Ainda outro lenço, retirado de um pacote que já é tão mais espectacular do que a mensagem que pretende passar, “isto é um lenço de papel, faça o favor de deixar de ser ranhoso e de se assoar”. A publicidade era algo de fascinante. Sempre a pensar na terceira pessoa, sempre com zelo que merecia a terceira pessoa e depois quando Tomaz se deixava “papar” por uma destas coisas que passam na televisão, encontrava-se aquele raro segundo em que se descobre que ou a terceira pessoa não existe, ou então trata-se de alguém que não nós mesmo.

Ás vezes entre uma assoadela e outra lá acabava por pensar que dantes ainda haviam aqueles lenços que depois se lavavam para voltarem a possuir aquele aspecto impar, longe da mácula que se podia oferecer de um nariz em crise existencial, para dar outro nome, que não ranhoso, a um personagem que de repente quase ganha mais preponderância que o próprio Tomaz. E pensar que aqueles mesmos lenços, elegantes e cheios de personalidade, aparavam as lágrimas das primeiras desilusões, das primeiras provas do travo a fel que depois mais tarde se diziam que eram depressões e coisas afins.
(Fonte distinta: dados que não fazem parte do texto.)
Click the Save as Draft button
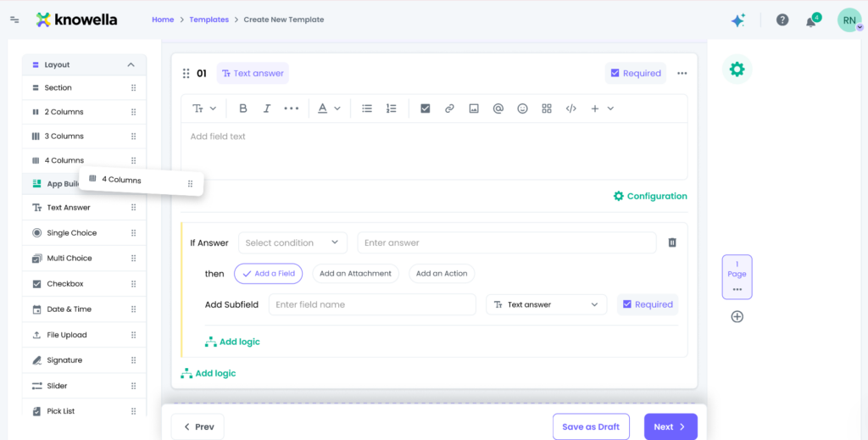868x440 pixels. tap(591, 426)
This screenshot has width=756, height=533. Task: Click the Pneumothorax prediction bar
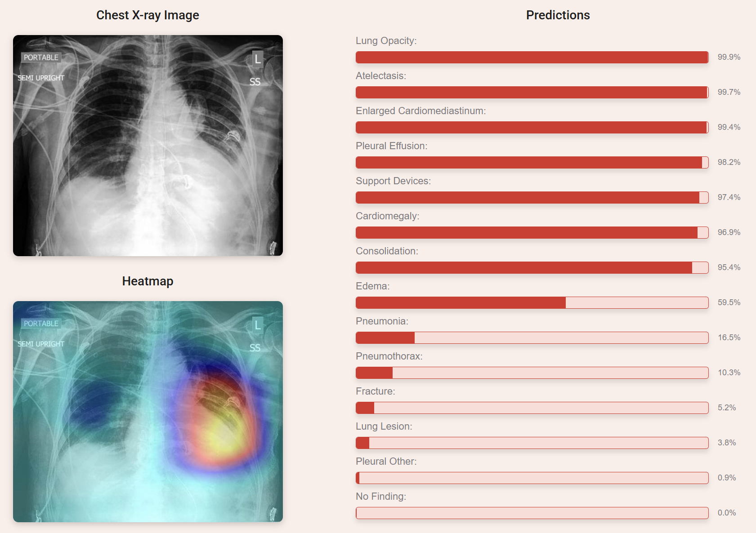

O lenço tal como o conhecíamos acabou. Tomaz não podia deixar de se encontrar mais ou menos triste, quando preso a este pensamento. Provavelmente mudáramos todos, os lenços e os ranhosos. Agora era tudo uma questão de papel. Tomaz aprendera limpeza após limpeza nasal a respeitar o acto de se assoar, como uma necessidade que deve ser levada a cabo com seriedade e respeito e um dia acordou a suar e a pensar na Amazónia. Não nas belas guerreiras que vira num filme pornográfico por lá andavam a desfilar prazeres, mas sim na floresta e nas árvores que desapareciam mais depressa que as belas que afinal não eram tão fáceis de encontrar, pelo menos para tipos como Tomaz.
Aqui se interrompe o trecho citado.